Eric Scheske occasionally contributes to the Crux blogs. Last week, he received this polite response to his concerns about China's situation:
Oh, sir, most of China bashers have actually never been in China and spent time to experience Chinese life, just like American bashers in Islamic countries have never been in America. Seeing China society through Western media has never been a reliable experience (I know, because I'm an international student in U.S right now, I used to have a very negative and distorted view of America, coming to American actually changed my perspective dramatically). Western journalists will have a tendency to pick stories that fit their readers (Westerners), rather than reporting comprehensive news about Chinese society (to be sure, journalists in other countries actually do the same). I won't criticize you or anything, but just a reminder of how people will interpret news through their cultural lens.

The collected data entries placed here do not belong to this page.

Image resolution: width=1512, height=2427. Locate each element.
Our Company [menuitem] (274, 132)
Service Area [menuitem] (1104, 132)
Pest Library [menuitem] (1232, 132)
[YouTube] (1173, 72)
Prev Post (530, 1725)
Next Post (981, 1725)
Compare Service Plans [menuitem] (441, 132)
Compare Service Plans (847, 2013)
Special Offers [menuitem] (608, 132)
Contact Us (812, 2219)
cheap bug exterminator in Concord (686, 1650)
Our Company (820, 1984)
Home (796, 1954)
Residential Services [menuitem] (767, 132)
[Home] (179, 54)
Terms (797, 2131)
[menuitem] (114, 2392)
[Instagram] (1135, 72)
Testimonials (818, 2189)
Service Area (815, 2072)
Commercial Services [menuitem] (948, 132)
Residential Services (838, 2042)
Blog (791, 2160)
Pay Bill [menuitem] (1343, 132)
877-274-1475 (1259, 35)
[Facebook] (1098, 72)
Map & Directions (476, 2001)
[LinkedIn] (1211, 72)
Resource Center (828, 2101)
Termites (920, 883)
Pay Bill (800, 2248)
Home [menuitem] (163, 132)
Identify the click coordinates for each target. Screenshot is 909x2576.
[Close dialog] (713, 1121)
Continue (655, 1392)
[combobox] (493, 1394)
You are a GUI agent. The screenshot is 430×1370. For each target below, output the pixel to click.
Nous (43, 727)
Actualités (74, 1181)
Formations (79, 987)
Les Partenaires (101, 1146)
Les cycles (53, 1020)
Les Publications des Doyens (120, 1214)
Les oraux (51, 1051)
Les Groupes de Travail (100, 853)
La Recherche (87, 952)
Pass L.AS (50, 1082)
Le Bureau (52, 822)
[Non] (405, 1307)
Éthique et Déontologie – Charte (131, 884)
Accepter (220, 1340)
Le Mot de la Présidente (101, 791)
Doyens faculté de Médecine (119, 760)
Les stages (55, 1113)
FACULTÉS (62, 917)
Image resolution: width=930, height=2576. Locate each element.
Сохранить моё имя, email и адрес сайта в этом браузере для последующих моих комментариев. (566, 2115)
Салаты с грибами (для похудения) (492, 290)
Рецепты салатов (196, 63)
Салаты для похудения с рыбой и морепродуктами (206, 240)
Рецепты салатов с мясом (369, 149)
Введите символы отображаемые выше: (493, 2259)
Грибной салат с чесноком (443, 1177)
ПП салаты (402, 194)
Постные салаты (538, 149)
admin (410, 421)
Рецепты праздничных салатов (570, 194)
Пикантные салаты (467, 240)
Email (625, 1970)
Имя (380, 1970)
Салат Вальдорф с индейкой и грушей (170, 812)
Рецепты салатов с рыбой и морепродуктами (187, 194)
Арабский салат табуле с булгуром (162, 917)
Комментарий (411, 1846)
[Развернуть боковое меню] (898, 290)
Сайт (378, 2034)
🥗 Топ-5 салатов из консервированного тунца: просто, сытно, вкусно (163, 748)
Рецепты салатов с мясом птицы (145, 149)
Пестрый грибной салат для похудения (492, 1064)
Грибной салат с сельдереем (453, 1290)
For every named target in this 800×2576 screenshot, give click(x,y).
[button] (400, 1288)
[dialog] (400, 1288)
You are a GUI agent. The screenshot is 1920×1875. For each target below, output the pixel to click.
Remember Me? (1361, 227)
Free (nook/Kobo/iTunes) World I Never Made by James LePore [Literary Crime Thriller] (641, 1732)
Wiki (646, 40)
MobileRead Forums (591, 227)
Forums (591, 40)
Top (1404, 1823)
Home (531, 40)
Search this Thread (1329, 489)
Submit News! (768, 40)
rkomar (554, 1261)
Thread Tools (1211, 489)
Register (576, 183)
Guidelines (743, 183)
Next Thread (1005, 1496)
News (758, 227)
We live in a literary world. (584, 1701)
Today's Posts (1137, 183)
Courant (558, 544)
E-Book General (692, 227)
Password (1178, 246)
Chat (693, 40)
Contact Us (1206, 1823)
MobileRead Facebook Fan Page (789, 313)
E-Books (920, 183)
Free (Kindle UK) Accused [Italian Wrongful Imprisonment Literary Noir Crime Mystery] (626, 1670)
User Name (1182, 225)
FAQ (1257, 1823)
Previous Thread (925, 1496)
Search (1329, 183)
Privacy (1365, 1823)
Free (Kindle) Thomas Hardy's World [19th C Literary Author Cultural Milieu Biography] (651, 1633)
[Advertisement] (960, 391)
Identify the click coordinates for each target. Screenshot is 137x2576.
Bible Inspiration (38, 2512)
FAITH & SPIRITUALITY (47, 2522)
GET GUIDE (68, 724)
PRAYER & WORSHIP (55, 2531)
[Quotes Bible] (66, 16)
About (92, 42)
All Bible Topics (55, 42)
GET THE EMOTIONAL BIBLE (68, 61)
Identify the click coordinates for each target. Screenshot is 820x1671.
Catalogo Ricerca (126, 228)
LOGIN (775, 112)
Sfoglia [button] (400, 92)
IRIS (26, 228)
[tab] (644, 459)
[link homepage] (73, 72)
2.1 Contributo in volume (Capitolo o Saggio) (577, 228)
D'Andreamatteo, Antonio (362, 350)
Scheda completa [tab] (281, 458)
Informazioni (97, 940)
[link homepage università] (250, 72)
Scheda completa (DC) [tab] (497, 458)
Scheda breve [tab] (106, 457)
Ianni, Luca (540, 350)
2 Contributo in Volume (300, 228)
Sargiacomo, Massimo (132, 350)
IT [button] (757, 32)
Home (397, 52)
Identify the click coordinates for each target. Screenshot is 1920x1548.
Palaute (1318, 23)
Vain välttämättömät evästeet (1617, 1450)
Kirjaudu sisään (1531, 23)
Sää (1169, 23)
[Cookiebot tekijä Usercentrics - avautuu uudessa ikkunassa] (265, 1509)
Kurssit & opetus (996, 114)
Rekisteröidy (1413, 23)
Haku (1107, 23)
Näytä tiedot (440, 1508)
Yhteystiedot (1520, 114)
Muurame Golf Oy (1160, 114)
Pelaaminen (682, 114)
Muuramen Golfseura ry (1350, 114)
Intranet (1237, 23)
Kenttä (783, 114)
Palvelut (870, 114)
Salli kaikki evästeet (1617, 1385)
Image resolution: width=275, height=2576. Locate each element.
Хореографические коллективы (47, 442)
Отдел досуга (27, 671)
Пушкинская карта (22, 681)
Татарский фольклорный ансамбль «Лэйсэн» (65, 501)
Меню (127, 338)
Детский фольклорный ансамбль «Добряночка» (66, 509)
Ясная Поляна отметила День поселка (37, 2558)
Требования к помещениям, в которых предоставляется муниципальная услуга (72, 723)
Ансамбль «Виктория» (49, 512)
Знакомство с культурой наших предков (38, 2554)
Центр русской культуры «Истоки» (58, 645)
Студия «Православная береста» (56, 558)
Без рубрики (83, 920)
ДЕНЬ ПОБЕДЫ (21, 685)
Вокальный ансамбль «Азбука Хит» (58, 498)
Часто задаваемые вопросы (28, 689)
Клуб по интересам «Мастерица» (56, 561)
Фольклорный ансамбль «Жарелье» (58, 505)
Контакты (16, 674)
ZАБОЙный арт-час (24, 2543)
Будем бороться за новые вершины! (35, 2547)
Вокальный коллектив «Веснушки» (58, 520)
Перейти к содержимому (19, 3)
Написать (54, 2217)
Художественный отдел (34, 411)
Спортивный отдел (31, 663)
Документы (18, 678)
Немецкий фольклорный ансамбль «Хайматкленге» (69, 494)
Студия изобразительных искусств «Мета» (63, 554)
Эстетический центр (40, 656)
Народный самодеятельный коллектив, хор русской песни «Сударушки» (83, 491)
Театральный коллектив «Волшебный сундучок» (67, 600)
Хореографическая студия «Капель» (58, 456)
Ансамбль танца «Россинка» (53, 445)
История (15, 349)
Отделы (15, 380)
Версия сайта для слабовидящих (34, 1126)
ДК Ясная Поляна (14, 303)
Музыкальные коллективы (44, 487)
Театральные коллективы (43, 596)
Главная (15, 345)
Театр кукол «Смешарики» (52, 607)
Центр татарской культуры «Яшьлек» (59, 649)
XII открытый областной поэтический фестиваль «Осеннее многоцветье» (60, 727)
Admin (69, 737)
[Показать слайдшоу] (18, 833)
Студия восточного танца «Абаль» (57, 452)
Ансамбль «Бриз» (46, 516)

He could be right. Eric Scheske has never been to China. But he never met Hitler or visited Nazi Germany, either, and his opinions of both are decidedly negative. He's never climbed the Himalayas, but he's convinced it'd be tough. Lincoln Steffens and Walter Duranty visited the USSR and were incredibly impressed. Folks visit Cuba today and come back and tell us it's a swell place.
Point is, first-hand experiences are overrated. Irrelevant? No, far from it. Such experiences impart valuable insight, but unless a person is going to spend a long time (five years? twenty years?) in a culture, he shouldn't let his travel experiences override everything else, including things others report and he may not see, historical perspective, and fundamental norms regarding morality, society, and the family. And for those without the travel experiences, these things (second-hand facts, history, norms) can provide an excellent framework for opinion. Indeed, a far better one than the perspective of the traveller with sparse knowledge of these things.
(We will eventually post this response to Crux, but as some of you know, we're blogging on location and Eric Scheske doesn't have his Crux password handy, so he can't get into the site.)